What this task involves> Reproduce the rows below, swapping every "Instruction:" for "Command:" and changing nothing else.

Data pulled from a collection:
__________________________________________________

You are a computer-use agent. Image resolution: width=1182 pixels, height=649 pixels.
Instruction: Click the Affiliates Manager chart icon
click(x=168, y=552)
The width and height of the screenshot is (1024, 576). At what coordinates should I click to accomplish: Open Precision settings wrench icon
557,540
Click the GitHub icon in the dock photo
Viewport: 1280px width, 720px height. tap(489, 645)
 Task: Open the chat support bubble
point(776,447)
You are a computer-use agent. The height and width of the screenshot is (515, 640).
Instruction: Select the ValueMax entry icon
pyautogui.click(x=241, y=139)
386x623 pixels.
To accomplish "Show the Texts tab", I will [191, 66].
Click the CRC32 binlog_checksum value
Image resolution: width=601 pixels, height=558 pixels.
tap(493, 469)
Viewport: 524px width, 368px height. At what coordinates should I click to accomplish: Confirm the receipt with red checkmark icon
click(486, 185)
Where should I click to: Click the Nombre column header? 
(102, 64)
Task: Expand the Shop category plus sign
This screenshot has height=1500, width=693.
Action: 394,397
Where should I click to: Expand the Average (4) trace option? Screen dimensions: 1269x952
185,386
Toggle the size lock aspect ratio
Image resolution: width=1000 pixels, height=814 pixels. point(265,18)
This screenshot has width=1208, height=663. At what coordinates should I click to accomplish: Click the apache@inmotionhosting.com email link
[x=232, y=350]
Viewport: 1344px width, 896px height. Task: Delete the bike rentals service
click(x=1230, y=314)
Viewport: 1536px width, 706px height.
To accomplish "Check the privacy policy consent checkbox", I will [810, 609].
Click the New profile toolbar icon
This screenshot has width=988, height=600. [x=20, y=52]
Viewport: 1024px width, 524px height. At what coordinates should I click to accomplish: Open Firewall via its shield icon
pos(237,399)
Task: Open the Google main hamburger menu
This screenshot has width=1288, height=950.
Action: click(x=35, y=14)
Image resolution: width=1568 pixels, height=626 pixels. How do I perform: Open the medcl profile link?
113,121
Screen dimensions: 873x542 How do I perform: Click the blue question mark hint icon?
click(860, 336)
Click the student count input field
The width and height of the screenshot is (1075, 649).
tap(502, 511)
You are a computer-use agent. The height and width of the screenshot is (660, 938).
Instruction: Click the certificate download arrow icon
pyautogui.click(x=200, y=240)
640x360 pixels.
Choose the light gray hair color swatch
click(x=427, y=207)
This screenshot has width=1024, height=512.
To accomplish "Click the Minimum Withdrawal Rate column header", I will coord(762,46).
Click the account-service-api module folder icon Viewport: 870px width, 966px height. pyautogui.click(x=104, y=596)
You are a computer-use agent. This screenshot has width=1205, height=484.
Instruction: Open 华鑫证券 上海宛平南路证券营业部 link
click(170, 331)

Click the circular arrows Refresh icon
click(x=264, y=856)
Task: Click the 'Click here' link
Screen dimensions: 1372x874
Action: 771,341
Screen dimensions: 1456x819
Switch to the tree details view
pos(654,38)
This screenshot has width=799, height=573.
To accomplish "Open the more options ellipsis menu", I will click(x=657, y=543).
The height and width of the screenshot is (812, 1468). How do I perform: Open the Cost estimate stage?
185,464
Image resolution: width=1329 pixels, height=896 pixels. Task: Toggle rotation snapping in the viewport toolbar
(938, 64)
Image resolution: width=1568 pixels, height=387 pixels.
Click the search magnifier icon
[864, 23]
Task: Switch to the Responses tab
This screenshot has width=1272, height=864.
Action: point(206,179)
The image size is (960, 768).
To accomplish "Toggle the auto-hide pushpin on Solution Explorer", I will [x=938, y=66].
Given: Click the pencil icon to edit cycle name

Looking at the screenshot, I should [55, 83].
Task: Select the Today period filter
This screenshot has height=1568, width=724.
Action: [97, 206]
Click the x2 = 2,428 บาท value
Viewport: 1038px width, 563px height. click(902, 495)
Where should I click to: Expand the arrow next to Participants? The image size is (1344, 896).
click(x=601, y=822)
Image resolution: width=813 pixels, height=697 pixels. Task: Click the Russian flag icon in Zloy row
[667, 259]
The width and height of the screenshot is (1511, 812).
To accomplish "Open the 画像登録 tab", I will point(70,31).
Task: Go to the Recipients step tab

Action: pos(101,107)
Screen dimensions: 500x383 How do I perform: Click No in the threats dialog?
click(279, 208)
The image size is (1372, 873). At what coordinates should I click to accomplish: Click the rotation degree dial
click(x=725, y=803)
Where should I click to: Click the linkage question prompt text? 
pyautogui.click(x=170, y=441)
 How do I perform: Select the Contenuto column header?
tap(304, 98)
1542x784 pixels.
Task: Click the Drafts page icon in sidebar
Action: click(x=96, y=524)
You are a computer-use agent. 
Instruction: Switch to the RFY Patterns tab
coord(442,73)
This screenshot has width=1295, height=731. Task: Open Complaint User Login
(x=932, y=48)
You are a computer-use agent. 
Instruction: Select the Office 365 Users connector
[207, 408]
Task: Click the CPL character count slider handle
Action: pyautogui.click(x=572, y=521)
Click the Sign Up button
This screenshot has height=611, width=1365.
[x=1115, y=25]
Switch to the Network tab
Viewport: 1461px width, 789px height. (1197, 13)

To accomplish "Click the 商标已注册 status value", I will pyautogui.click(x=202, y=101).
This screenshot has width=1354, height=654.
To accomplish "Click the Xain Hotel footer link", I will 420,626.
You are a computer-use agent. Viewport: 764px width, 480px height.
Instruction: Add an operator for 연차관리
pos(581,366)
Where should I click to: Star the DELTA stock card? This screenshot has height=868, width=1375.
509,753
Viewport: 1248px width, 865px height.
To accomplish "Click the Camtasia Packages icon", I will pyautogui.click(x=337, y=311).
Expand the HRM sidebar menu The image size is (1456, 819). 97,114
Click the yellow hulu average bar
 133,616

__________________________________________________

Result of this task>
You are a computer-use agent. Image resolution: width=1182 pixels, height=649 pixels.
Command: Click the Affiliates Manager chart icon
click(x=168, y=552)
The width and height of the screenshot is (1024, 576). At what coordinates should I click to accomplish: Open Precision settings wrench icon
557,540
Click the GitHub icon in the dock photo
Viewport: 1280px width, 720px height. tap(489, 645)
 Task: Open the chat support bubble
point(776,447)
You are a computer-use agent. The height and width of the screenshot is (515, 640).
Command: Select the ValueMax entry icon
pyautogui.click(x=241, y=139)
386x623 pixels.
To accomplish "Show the Texts tab", I will [191, 66].
Click the CRC32 binlog_checksum value
Image resolution: width=601 pixels, height=558 pixels.
tap(493, 469)
Viewport: 524px width, 368px height. At what coordinates should I click to accomplish: Confirm the receipt with red checkmark icon
click(486, 185)
Where should I click to: Click the Nombre column header? 
(102, 64)
Task: Expand the Shop category plus sign
This screenshot has height=1500, width=693.
Action: 394,397
Where should I click to: Expand the Average (4) trace option? Screen dimensions: 1269x952
185,386
Toggle the size lock aspect ratio
Image resolution: width=1000 pixels, height=814 pixels. point(265,18)
This screenshot has width=1208, height=663. At what coordinates should I click to accomplish: Click the apache@inmotionhosting.com email link
[x=232, y=350]
Viewport: 1344px width, 896px height. Task: Delete the bike rentals service
click(x=1230, y=314)
Viewport: 1536px width, 706px height.
To accomplish "Check the privacy policy consent checkbox", I will [810, 609].
Click the New profile toolbar icon
This screenshot has width=988, height=600. [x=20, y=52]
Viewport: 1024px width, 524px height. At what coordinates should I click to accomplish: Open Firewall via its shield icon
pos(237,399)
Task: Open the Google main hamburger menu
This screenshot has width=1288, height=950.
Action: click(x=35, y=14)
Image resolution: width=1568 pixels, height=626 pixels. How do I perform: Open the medcl profile link?
113,121
Screen dimensions: 873x542 How do I perform: Click the blue question mark hint icon?
click(860, 336)
Click the student count input field
The width and height of the screenshot is (1075, 649).
tap(502, 511)
You are a computer-use agent. The height and width of the screenshot is (660, 938).
Command: Click the certificate download arrow icon
pyautogui.click(x=200, y=240)
640x360 pixels.
Choose the light gray hair color swatch
click(x=427, y=207)
This screenshot has width=1024, height=512.
To accomplish "Click the Minimum Withdrawal Rate column header", I will coord(762,46).
Click the account-service-api module folder icon Viewport: 870px width, 966px height. pyautogui.click(x=104, y=596)
You are a computer-use agent. This screenshot has width=1205, height=484.
Command: Open 华鑫证券 上海宛平南路证券营业部 link
click(170, 331)

Click the circular arrows Refresh icon
click(x=264, y=856)
Task: Click the 'Click here' link
Screen dimensions: 1372x874
Action: 771,341
Screen dimensions: 1456x819
Switch to the tree details view
pos(654,38)
This screenshot has width=799, height=573.
To accomplish "Open the more options ellipsis menu", I will click(x=657, y=543).
The height and width of the screenshot is (812, 1468). How do I perform: Open the Cost estimate stage?
185,464
Image resolution: width=1329 pixels, height=896 pixels. Task: Toggle rotation snapping in the viewport toolbar
(938, 64)
Image resolution: width=1568 pixels, height=387 pixels.
Click the search magnifier icon
[864, 23]
Task: Switch to the Responses tab
This screenshot has width=1272, height=864.
Action: point(206,179)
The image size is (960, 768).
To accomplish "Toggle the auto-hide pushpin on Solution Explorer", I will [x=938, y=66].
Given: Click the pencil icon to edit cycle name

Looking at the screenshot, I should [55, 83].
Task: Select the Today period filter
This screenshot has height=1568, width=724.
Action: [97, 206]
Click the x2 = 2,428 บาท value
Viewport: 1038px width, 563px height. click(902, 495)
Where should I click to: Expand the arrow next to Participants? The image size is (1344, 896).
click(x=601, y=822)
Image resolution: width=813 pixels, height=697 pixels. Task: Click the Russian flag icon in Zloy row
[667, 259]
The width and height of the screenshot is (1511, 812).
To accomplish "Open the 画像登録 tab", I will point(70,31).
Task: Go to the Recipients step tab

Action: pos(101,107)
Screen dimensions: 500x383 How do I perform: Click No in the threats dialog?
click(279, 208)
The image size is (1372, 873). At what coordinates should I click to accomplish: Click the rotation degree dial
click(x=725, y=803)
Where should I click to: Click the linkage question prompt text? 
pyautogui.click(x=170, y=441)
 How do I perform: Select the Contenuto column header?
tap(304, 98)
1542x784 pixels.
Task: Click the Drafts page icon in sidebar
Action: click(x=96, y=524)
You are a computer-use agent. 
Command: Switch to the RFY Patterns tab
coord(442,73)
This screenshot has width=1295, height=731. Task: Open Complaint User Login
(x=932, y=48)
You are a computer-use agent. 
Command: Select the Office 365 Users connector
[207, 408]
Task: Click the CPL character count slider handle
Action: pyautogui.click(x=572, y=521)
Click the Sign Up button
This screenshot has height=611, width=1365.
[x=1115, y=25]
Switch to the Network tab
Viewport: 1461px width, 789px height. (1197, 13)

To accomplish "Click the 商标已注册 status value", I will pyautogui.click(x=202, y=101).
This screenshot has width=1354, height=654.
To accomplish "Click the Xain Hotel footer link", I will 420,626.
You are a computer-use agent. Viewport: 764px width, 480px height.
Command: Add an operator for 연차관리
pos(581,366)
Where should I click to: Star the DELTA stock card? This screenshot has height=868, width=1375.
509,753
Viewport: 1248px width, 865px height.
To accomplish "Click the Camtasia Packages icon", I will pyautogui.click(x=337, y=311).
Expand the HRM sidebar menu The image size is (1456, 819). 97,114
Click the yellow hulu average bar
 133,616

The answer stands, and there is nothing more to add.